Drew touched the knob on the dial. "Then you'd publish proof of what the Ayatollah was supposed to be doing. The West would react with outrage and crush him. When the dust settled, Iraq would have gained what it wanted."

"The world would have gained! I don't care about the money. What I did was necessary!"

Drew repeated the word, almost spitting it out with contempt. "Necessary?"

"Yes! Now shut it off!"

Instead, Drew shrugged and let the timer click off its final seconds. He smiled. "Goodbye, Uncle Ray."

Ray gasped. "No! Wait! You're really going to do it?"

"You'd better start believing in God. If I were you, I'd make an Act of Contrition. Remember how it goes? 'Oh, my God, I am heartily sorry...' "

With a scream, Ray lunged toward the stern. A wave buffeted the yacht, adding force to his dive. He went over, plunging into blackness.

The timer stopped. A cold wind stung Drew's face. Waves, splashing the yacht, sent an icy mist over him. He shut off the engine. The night became silent - except

for the hiss of the wind and the whump of waves against the hull. He grabbed a rubber flashlight off the control panel and walked to the stern, peering toward Ray, who was struggling to keep afloat in the churning water.

Panicked, Ray squinted at the flashlight's glare.

"I'd take that overcoat off, if I were you," Drew said. "It'll drag you down."

"The bomb." Ray thrashed in the water.

"An oversight. I forgot to attach the timer to the detonator. As I said, I didn't intend to commit suicide."

"You son of a bitch!"

"Here. Take this life preserver." Drew tossed it to him.

Ray clutched it, spitting water. "Cold." His voice shook. "So cold. You can't imagine."

Drew studied him.

"Please. Pull me in."

"Sorry. I gave you the life preserver so you wouldn't drown. That doesn't mean I won't let you die from exposure. Drowning's too quick, and they say it's even pleasant. But this way... "

"You bastard, I did what you asked! I told you what you wanted to know!" Ray's face was shockingly white. His teeth chattered. "Please!"

"But you didn't tell me everything. Those priests Janus murdered. How could you bring yourself to order it? How could you think that good could ever come out of the murder of innocent priests?"

His voice quivering, Ray thrashed in the water. "If those priests were strong in their faith, they went to Heaven. They were martyrs. They gave up their lives to stop the Ayatollah. Anything's justified to stop him."

"You claim those priests went to Heaven? But a while ago, you said you didn't believe in an afterlife. You'll say anything, do anything, for what you think is right." Drew paused; certainty filled his soul. "You did kill my parents. For the sake of a principle." Bile rose bitterly in his throat.

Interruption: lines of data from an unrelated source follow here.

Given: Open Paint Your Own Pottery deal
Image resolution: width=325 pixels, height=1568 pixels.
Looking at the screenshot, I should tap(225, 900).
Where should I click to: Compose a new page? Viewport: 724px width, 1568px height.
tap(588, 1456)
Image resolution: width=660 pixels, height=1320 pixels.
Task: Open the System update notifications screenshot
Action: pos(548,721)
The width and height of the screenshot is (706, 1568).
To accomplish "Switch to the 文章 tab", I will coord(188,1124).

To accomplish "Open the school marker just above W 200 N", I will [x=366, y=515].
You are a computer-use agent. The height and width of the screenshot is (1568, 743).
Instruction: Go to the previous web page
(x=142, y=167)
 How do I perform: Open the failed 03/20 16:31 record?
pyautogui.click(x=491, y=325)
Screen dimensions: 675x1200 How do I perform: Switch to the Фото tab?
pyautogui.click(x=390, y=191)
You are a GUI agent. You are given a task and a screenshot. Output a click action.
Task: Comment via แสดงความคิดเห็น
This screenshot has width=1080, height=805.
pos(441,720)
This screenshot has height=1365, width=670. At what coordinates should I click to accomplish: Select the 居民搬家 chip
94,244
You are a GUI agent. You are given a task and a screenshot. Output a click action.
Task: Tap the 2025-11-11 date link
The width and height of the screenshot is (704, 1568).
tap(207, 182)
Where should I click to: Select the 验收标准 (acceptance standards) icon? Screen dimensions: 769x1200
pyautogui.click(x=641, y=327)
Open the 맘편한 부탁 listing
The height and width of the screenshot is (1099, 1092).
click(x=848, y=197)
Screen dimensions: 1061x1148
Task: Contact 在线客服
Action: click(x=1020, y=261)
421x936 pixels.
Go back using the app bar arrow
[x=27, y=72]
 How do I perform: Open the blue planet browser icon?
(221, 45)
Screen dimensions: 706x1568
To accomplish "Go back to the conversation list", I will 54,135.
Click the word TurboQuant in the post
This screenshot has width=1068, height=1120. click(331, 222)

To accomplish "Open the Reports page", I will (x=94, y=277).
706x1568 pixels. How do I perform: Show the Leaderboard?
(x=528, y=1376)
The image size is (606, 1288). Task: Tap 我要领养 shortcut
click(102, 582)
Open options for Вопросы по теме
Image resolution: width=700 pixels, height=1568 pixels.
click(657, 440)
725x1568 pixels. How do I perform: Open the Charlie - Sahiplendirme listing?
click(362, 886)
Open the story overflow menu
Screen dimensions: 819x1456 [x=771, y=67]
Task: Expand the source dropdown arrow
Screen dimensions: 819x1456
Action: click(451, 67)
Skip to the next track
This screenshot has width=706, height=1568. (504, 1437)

He was afraid he was going to be sick.

"But I didn't! Please... so cold. Get me out of here!"

"We'll see. It all depends on how you answer my next few questions. Then I'll decide what to do with you. The monastery. I need to know about the hit on the monastery. How did you find out I wasn't dead? How did you learn where I was?" Though Drew suspected the answer, close to vomiting because of it, he needed to know for sure.

"Jake." A wave struck Ray's open mouth, making him gag.

"What about him? What happened to him?"

His teeth chattering, face turning blue, Ray struggled in the cold, black water. "I caught him investigating Janus. My men picked him up. Under amytal, he confessed he hadn't killed you. He told me about the monastery."

"You had him killed?"

"He knew too much. He couldn't be trusted. It had to be done."

"No!" Drew shivered in revulsion. He screamed out his grief.

How could he tell Arlene?

"My arms." Ray sank, then struggled to the surface. "Cramps. Help me. Cold... In the name of... Please! So cold!"

Jake was dead? All along, Drew had realized that possibility. He thought he'd prepared himself to accept it. Now he felt so stunned that he almost didn't hear Ray beg. But a wave sloshed across the yacht, stinging Drew's face, shocking him into awareness.

Again Ray sank beneath the water.

Vengeance insisted. It would feel so good to let Ray die. And yet Ray's death wouldn't bring Jake back.

Ray didn't come up. Tensing, Drew understood. God was testing him. And the consequence would be ultimate. I can't hope for God to show mercy if I don't show mercy to someone else.

Drew pulled the rope on the life preserver frantically. But when he tugged Ray to the surface, the body was motionless, mouth hanging open, draining water.

No!

Drew strained on the line. Desperate, he dragged Ray over the side, slumping with him onto the deck.

Ray moaned. Alive!

I have to make him warm!

In search of blankets, hot tea, dry clothes, Drew scrambled toward the hatch that led below deck. No! he realized, appalled. I should take him with me. It's too cold up here. The mist from the waves will make the blankets wet!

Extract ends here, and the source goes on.